Hapsinede üst düzey bir görevli olan Fig, hapishanenin imajına gölge düşürebilecek bir şey olduğunda devreye giriyor ve sorunları doğru veya yanlış, ama en kısa ve basit yoldan çözüyor.
Karakterimiz Alysia Reiner tarafından canlandırılıyor.
Son Söz:
Orange is the New Black hapishanede geçen bir hikayeye sahip olsa da her bölüm bolca kullanılan geçmişe dönüş (flashback) sahneleriyle hikayeye akıcılık kazandırılıyor ve hapishanenin basık havasından dizi kurtuluyor. Karakterler kısmında -özellikle- anlatım kısmını en az ispiyon verecek şekilde kısa tuttum; çünkü dizide bulunan karakterlerimizin her biri iyi yaratılmış ve iyi oyuncular tarafından canlandırılıyor. Yani bazı karakterleri ne kadar anlatsam fayda etmeyecek; en iyisi, diziyi izleyip nasıl olduğuna kendiniz karar verin.

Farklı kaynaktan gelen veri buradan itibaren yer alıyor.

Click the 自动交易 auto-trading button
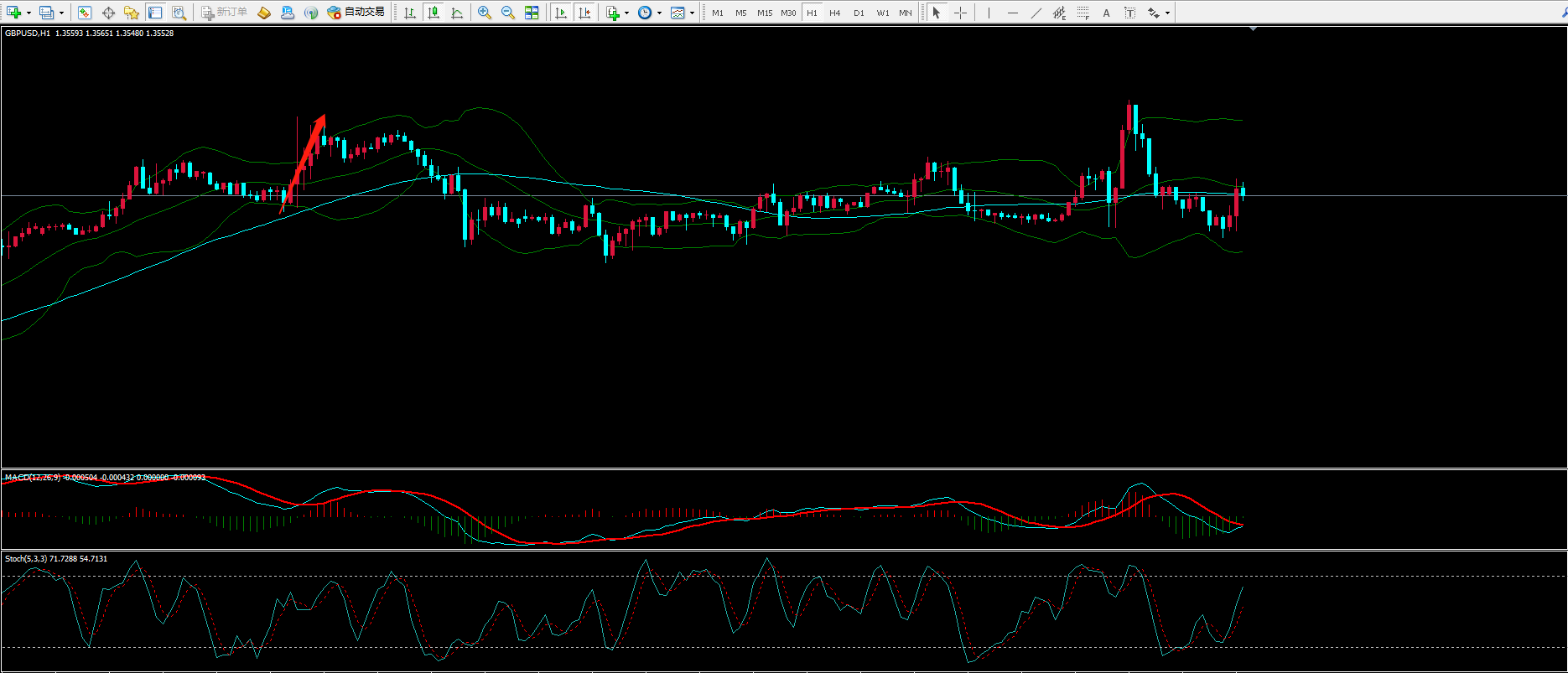Screen dimensions: 1568x673 (356, 13)
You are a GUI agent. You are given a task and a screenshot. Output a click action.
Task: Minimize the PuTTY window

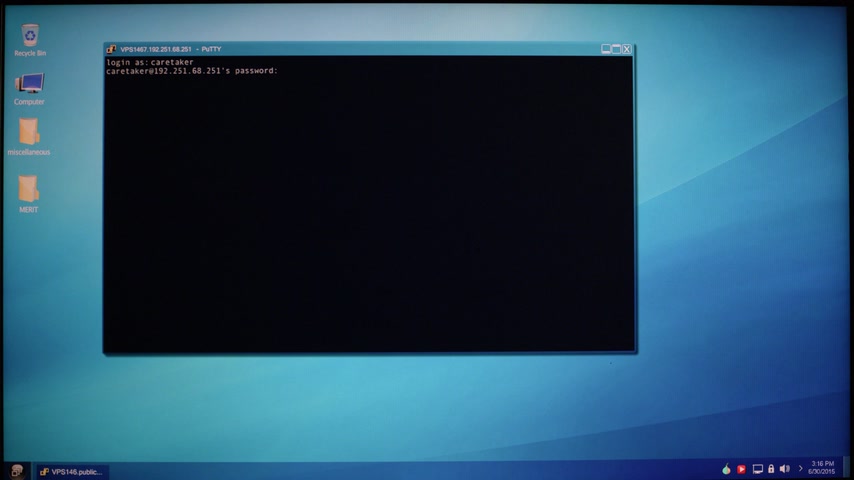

— Posterlerdeki sloganların Türkçe karşılıkları —
Piper: Buradayım, çünkü buradaki diğer insanlardan farkım yok.
Alex: Belki de ”Merhaba” demek için kötü bir zaman.
Larry: Bu sadece geçici bir durum.
Red: Buranın kuralları var.
Nicky: Benden kötü taşıyıcı olur. Bütün uyuşturucuyu bitiririm.
Taystee: Bu, kahrolasıca The Help değil.
Daya: Umurumda değil, onu seviyorum.
Pennsatacuky: Ben deli değilim. Ben seçilmiş kişiyim.
Bennett: Komik görünürdü, sanki senden hoşlanmışım gibi.
Pornstache: Amma şans ha.
Crazy Eyes: Senin için turtamı attım.
Fig: Formalite icabı buradayım.
Son poster: Big Boo’suz parti, parti değildir.
yorumlar
Netflix’in kararıyla, Altın Küre ve Emmy Ödülleri’nde komedi kategorisinde değil de drama kategorisinde değerlendirmeye alınacakmış.
Bu arada, geçen ay izleyebilmiştim sonunda bu diziyi.
Bayan Claudette teyze araba kazası geçirmiş. Yetmemiş 16 gün komada kaldıktan sonra gözünü açmış. Cast da kadına yardım için para toplamak için kampanyaya başlamış.
5000$ amacıyla girişmişler, şu anda da 8800$ toplanmış. Daha da 20 gün var.
Laura Preppon’ın durumu 4/13’ten (3 üstteki yorum) biraz daha artmış. Adam “Bütün sezon değil ama çoğunda. Göreceksiniz.” demiş. Güzel demiş.
İlk sezonu 5 gün gibi bir sürede bitirmiş bulunuyorum. En hızlı izlediğim Netflix dizisi oldu kendisi. İlk bölümden itibaren severek izledim, başrolleri de yan karakterleri de çok sevdim. Crazy Eyes favorimdi yan karakterlerden. Hiç bir karakterin tamamen iyi ya da kötü olmayışı da bir artı. Sezon finalini de iyi yaptı. Kısacası izlediğime memnunum.
Netflix aboneliğimi ilk aldığımda hevesli hevesli arka arkaya izledim bu diziyi beşinci bölüme kadar, sonra hem netflix’e hem orange is the new black’e olan ilgim dağıldı, aslında epey de sevmiştim. Gaza gelip bitirmek istiyorum ama bilmem ne zaman olur.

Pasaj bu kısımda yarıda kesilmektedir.